Categories: Drug Discovery Embedded Genomics Human Genetics Precision Medicine

[ I am an employee of Bristol Myers Squibb. The views expressed here are my own, assuming I am real and not a humanoid. ]

In the original Blade Runner (1982), Harrison Ford’s character, Deckard, implements a fictitious Voight-Kampff test to measure bodily functions such as heart rate and pupillary dilation in response to emotionally provocative questions. The purpose: to establish “truth”, i.e., determine whether an individual is a human or a bioengineered humanoid known as a replicant.

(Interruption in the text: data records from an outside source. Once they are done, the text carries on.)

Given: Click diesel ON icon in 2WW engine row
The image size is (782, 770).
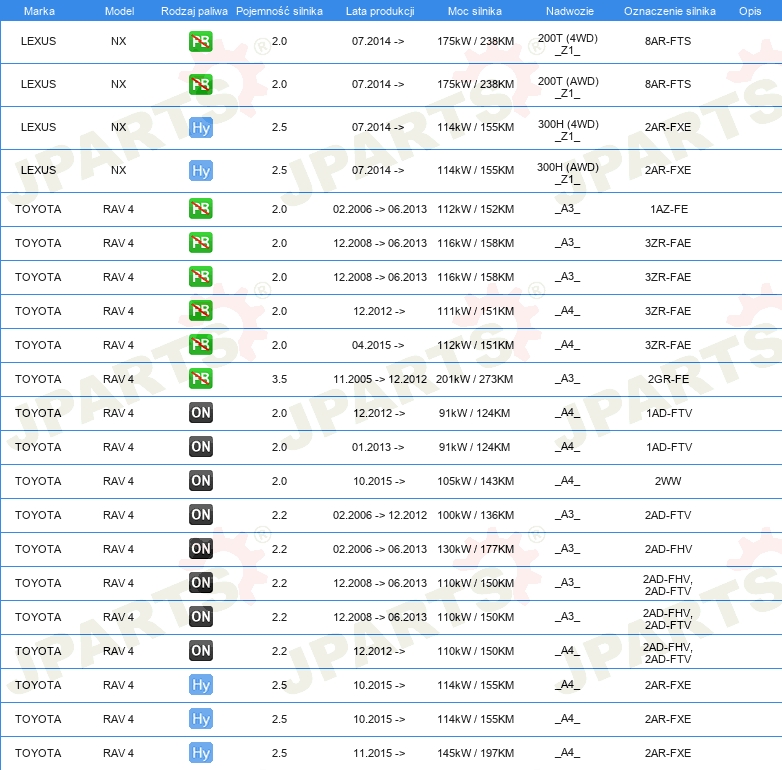Looking at the screenshot, I should coord(201,481).
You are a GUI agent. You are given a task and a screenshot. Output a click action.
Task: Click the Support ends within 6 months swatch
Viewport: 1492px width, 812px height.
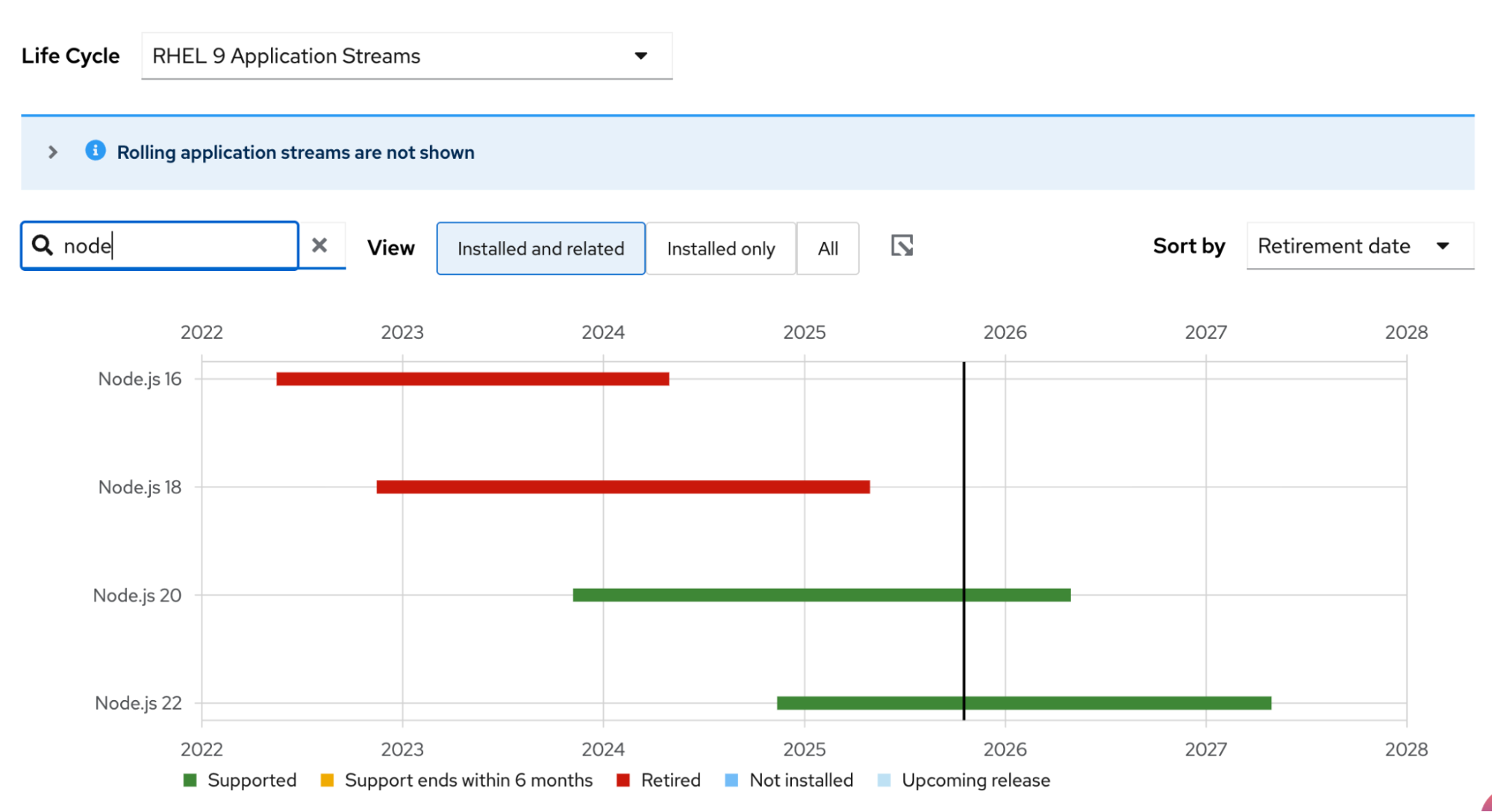(327, 780)
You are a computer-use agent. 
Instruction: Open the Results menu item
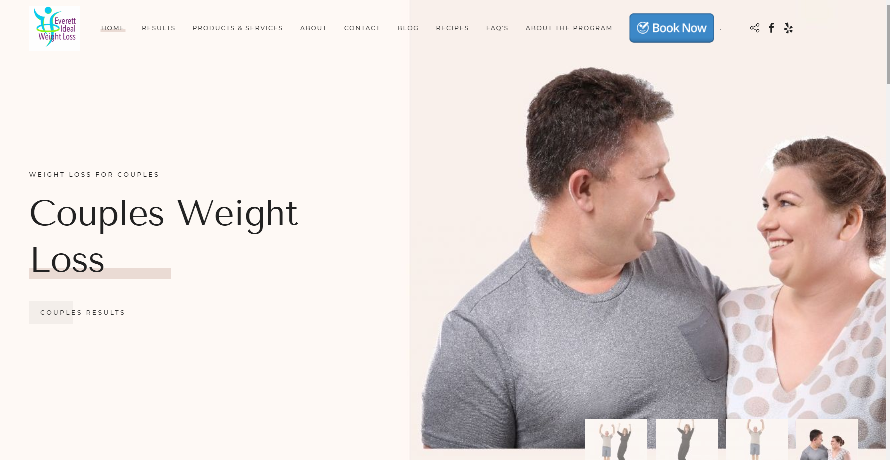158,28
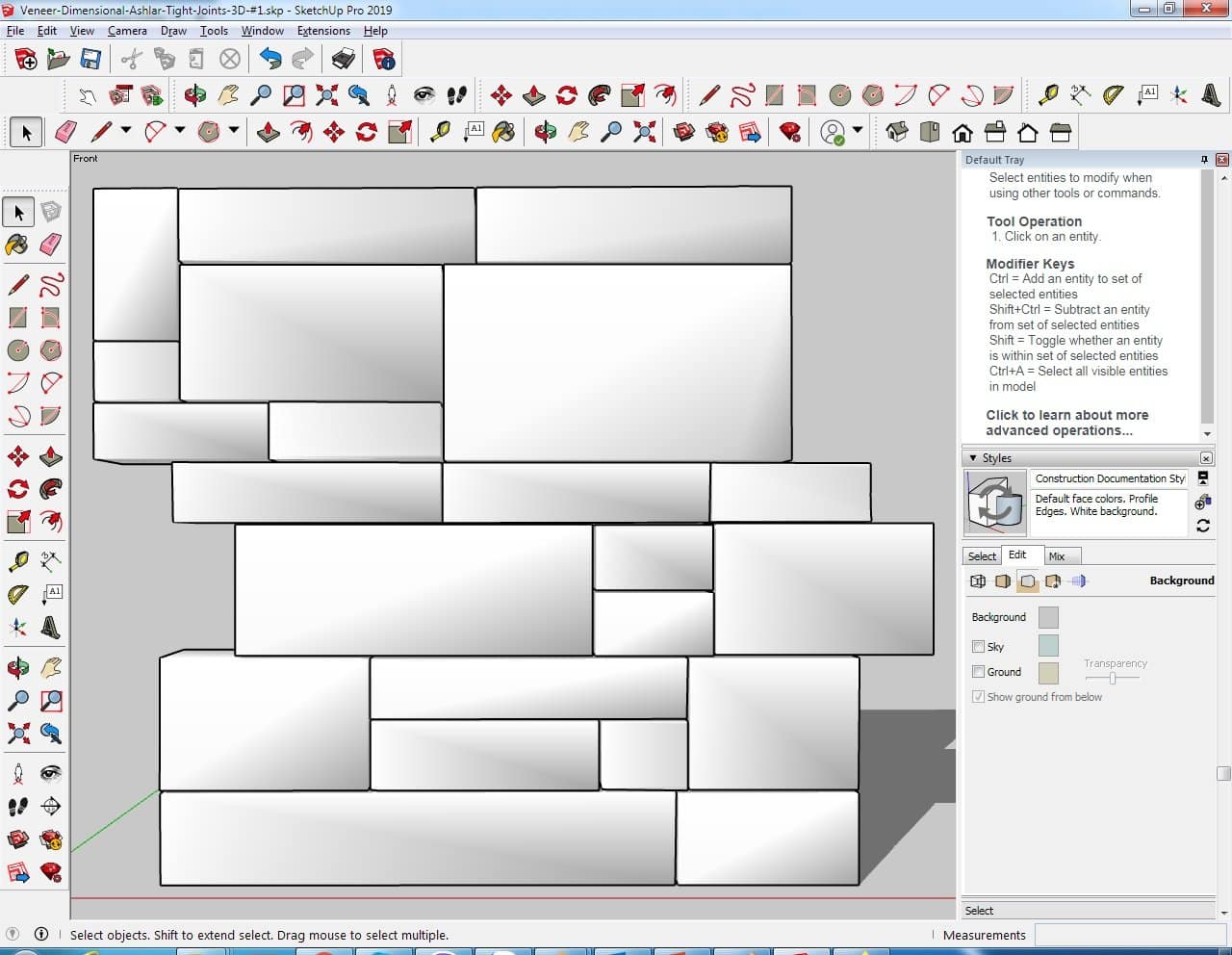This screenshot has height=955, width=1232.
Task: Open the dropdown arrow beside the Arc tool
Action: (179, 131)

While the Voight-Kampff test was used to establish truth for humans vs replicants, the concept of “truth” is central to neural networks used in machine learning and artificial intelligence (AI). And for AI to be effective in drug discovery and development, it is critical to ask a fundamental question: what is “truth” in drug discovery and development?

 

INTRODUCTION

I recently read the book Genius Makers by Cade Metz and was reminded of the long history of machine learning, neural networks, and artificial intelligence (AI). This is a field more than 60 years in the making, with slow growth for the first 50 years – AI was founded as an academic discipline in 1956 – and exponential growth in the last 10. The original mathematical framework of neural networks was created in the 50’s (perceptron), 60’s and 70’s (backpropagation), but went largely unappreciated outside of academics, as the practical applications were few and far between.…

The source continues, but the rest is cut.